I've worked out a concept for one such item that can maybe give an idea of the vibe I'm going for. one of my characters is a druid whose gimmick is that they've had Avatar-ish dreams about their predecessors and they want to communicate with them directly.

if anyone is familiar with the module I'm running, my last session stopped right outside the door to the goblin chieftain's room that also leads to the grove level. I've planned that the druid tending the Gulthias tree offered this chieftain an artifact to buy his loyalty: a circlet that allows the chieftain to commune with his ancestors and the past kings of his tribe, however the circlet is cursed and "other voices" (demons? outer gods/entities?) also speak to the mind of whoever wears it and have driven the goblin chieftain mad. I think my druid will be drooling over getting their hands on the item and I'm pretty sure I'll be able to lean heavily into its "curse" and milk it for future plot developments.

Tosk
Feb 22, 2013

I am sorry. I have no vices for you to exploit.

Rosalind posted:

I have a specific need for some software and was wondering if anyone knew of anything along these lines. I am running a Strixhaven campaign focused on social intrigue. My players want lots of social intrigue so much so that I am basically running it more like a Vampire 5E campaign than a D&D 5E campaign.

We are currently at over 75 regularly appearing NPCs including faculty, fellow students, campus staff, townies, and others. Far from being overwhelmed by the number of NPCs, I did an anonymous survey of my players and the consensus was that they loved the variety of the NPCs and that it made it feel like a real school. I was using Notion to keep a simple relational database of them but it's not scaling well for my needs as I approach 100 NPCs.

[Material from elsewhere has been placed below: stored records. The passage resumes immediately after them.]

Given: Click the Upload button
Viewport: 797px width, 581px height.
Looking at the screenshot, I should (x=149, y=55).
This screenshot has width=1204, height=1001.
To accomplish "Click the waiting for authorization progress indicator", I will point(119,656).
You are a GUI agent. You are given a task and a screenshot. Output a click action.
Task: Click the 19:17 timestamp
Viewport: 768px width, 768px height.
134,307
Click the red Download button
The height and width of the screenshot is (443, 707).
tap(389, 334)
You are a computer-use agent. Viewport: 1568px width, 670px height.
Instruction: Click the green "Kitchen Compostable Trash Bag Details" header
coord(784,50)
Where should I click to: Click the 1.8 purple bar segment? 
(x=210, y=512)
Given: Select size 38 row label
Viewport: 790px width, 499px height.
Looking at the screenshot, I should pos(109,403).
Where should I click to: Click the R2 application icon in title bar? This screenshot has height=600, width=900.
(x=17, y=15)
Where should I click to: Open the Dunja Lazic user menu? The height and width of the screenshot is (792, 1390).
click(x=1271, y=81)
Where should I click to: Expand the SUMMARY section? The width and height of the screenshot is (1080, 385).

My dream tool would be something that basically looks like a Facebook for NPCs: you can see their pronouns, likes and dislikes, hometown, and other basic information. They can also have friends and enemies and I could view these in a web view. Finally I could assign them to groups/clubs/departments so that I can organize them and filter on those attributes.

Ideally, I could share a public version of this with my players (with a private version where I can keep my own notes secret from the players) so that the 2-3 who never pay attention can look up NPCs so I don't constantly have to give a biographical sketch every time Joey Joejoe shows up again.

Obsidian is a more customizable piece of software that might do what you're looking for, if you're willing to put time into it. It's what I found when I was fed up with Notion. This video is not this person's most up to date version but it's a good place to get started. She has a lot of videos on all kinds of stuff about Obsidian. Depending on how deep you want to go with it you can essentially do anything.

It doesn't natively do relational databases, but there are plugins that give it the ability to do so. that youtuber talks about it at some point in her obsidian tutorials

Tosk
Feb 22, 2013

I am sorry. I have no vices for you to exploit.

Tosk posted:

What do people think of as "well-written" campaigns? Regardless of system. I think the two I hear most about are Masks of Nyarlathotep and Griffin Mountain, the latter I think for pioneering the idea of a sandbox setting splatbook (I could be wrong, I haven't run it). I haven't read Masks.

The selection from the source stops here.